Patients who received high dose vitamins & could absorb B12 well (B12 > 436 pg/mL), “there was a 34% reduction of combined stroke, myocardial infarction and vascular death compared with patients who received low-dose vitamins & had baseline B12 below the median.”(1)  It is also apparent in early trials that harm from cyanocobalamin among those with renal impairment hid the benefit of B vitamins among those with normal renal function.

In JAMA (2010), the “Diabetic Intervention with Vitamin in Diabetic Nephropathy” (DIVINe) trial found cyanocobalamin to be harmful in patients with renal failure. In patients with diabetic nephropathy, a high dose of B vitamins (including 1,000mcg of cyanocobalamin) accelerated the decline of renal function and doubled cardiovascular events.
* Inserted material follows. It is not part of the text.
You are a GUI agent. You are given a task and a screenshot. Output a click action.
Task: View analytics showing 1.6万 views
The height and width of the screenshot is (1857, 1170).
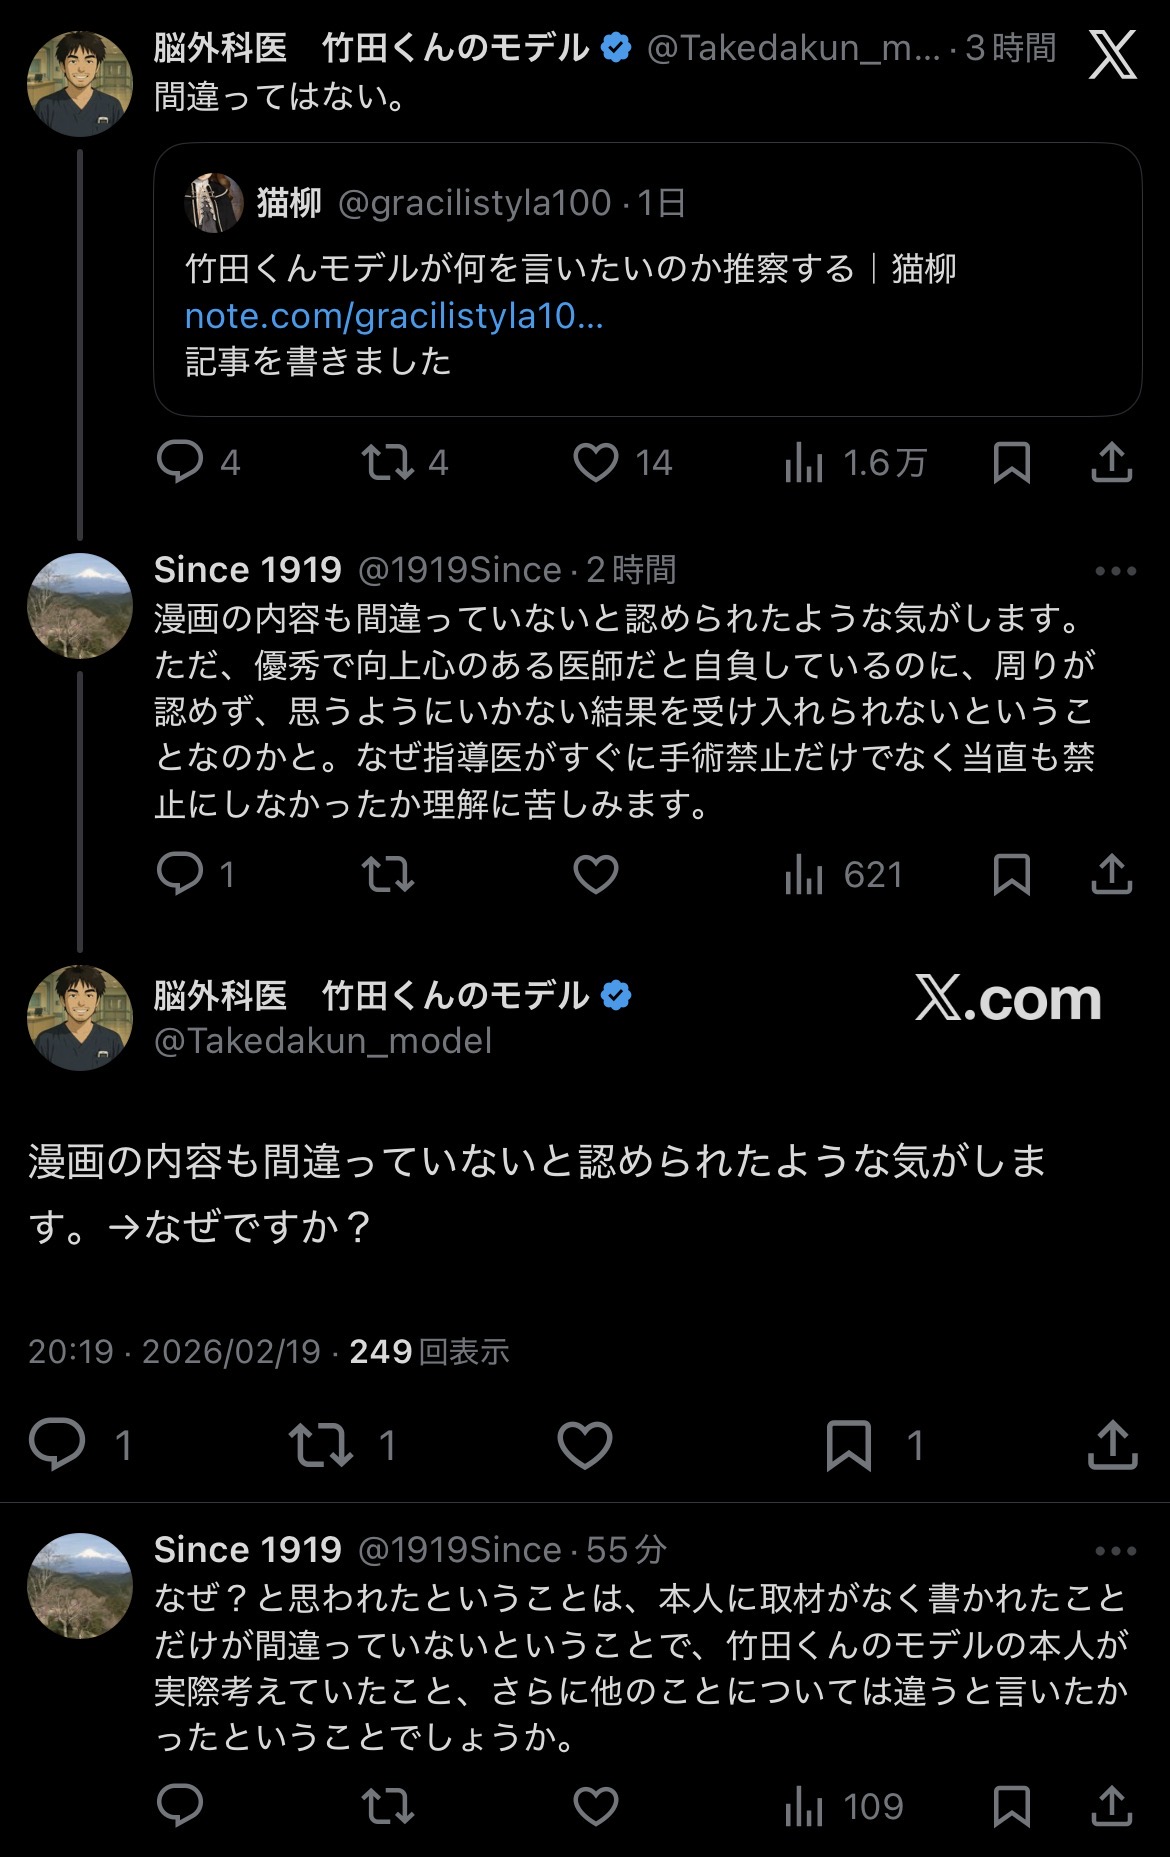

All the events occurred in patients with GFR < 50 mL/min/1.73 m². (3)

Katsushi Koyama, MD, et al found “patients with renal failure have high levels of thiocyanate, which consumes hydrogen sulfide in the excretion of cyanide, and methylcobalamin lowered levels of both tHcy & asymmetric dimethylarginine (ADMA, a nitric oxide antagonist), whereas cyanocobalamin did not lower ADMA in the WENBIT trial in Norway. (3)

A 2017, meta-analysis reported in Lancet Neurology arranged by dose of cyanocobalamin and by renal function “CONFIRMED that B vitamins are beneficial in participants with good renal function, and HARM from cyanocobalamin in participants with poor renal function obscured this benefit.” (3)

In addition to the main flaws of this retrospective study, the authors themselves also disclosed that the following may have comprised their theory that higher plasma concentrations of B12 are associated with all-cause mortality, independent of traditional risk factors:

1) They did not have measurements of B12 plasma concentrations beyond baseline assessment, which limited them to evaluate the regression dilution of      B12.

2) They only had access to pharmacy records on injectable B12, but not for OTC tablets, which limits the implication of B12 supplementation.

3) That residual confounding variable are an important limitation in all observational studies.

4) Dietary patterns can also influence plasma concentration of B12 and risk mortality. In the PREVEND cohort, detailed dietary information was not                 available, which they considered a limitation.

5) That a noncausal association should not be discarded and deserves further investigation.

In conclusion, this is why one must read the entire article, and study it (not just the title and abstract).  Remember, as in anything, a headline can falsely sway one’s opinion.  


  1. Spence, JD. Cardioembolic stroke: everything has changed. Stroke Vasc Neurol, 2018 Jun; 3(2): 76-83.
  2. Ahmed, S, Bogiatzi C, Hackam DG et al. Vitamin B12 deficiency and hyperhomocysteinaemia in outpatients with stroke or TIA: a cohort study at an academic medical centre. BMJ Open, 2019; 9(1): e026564.
  3. Spence, JD.  The rest of the story on vitamin B for stroke prevention. Medpage Today, October 17, 2018.
  4. Spence, JD.  Metabolic vitamin B12 deficiency:  a missed opportunity to prevent dementia and stroke. Nutr Res. 2016 Feb;36(2): 109-16. doi: 10.1016/j.nutres.2015.10.003.
  5.  Spence, JD, Hachinski, V.  B vitamins for stroke prevention: interaction of low platelet count and high plasma total homocysteine. JACC, 2018 May; 71(19): 2147-8.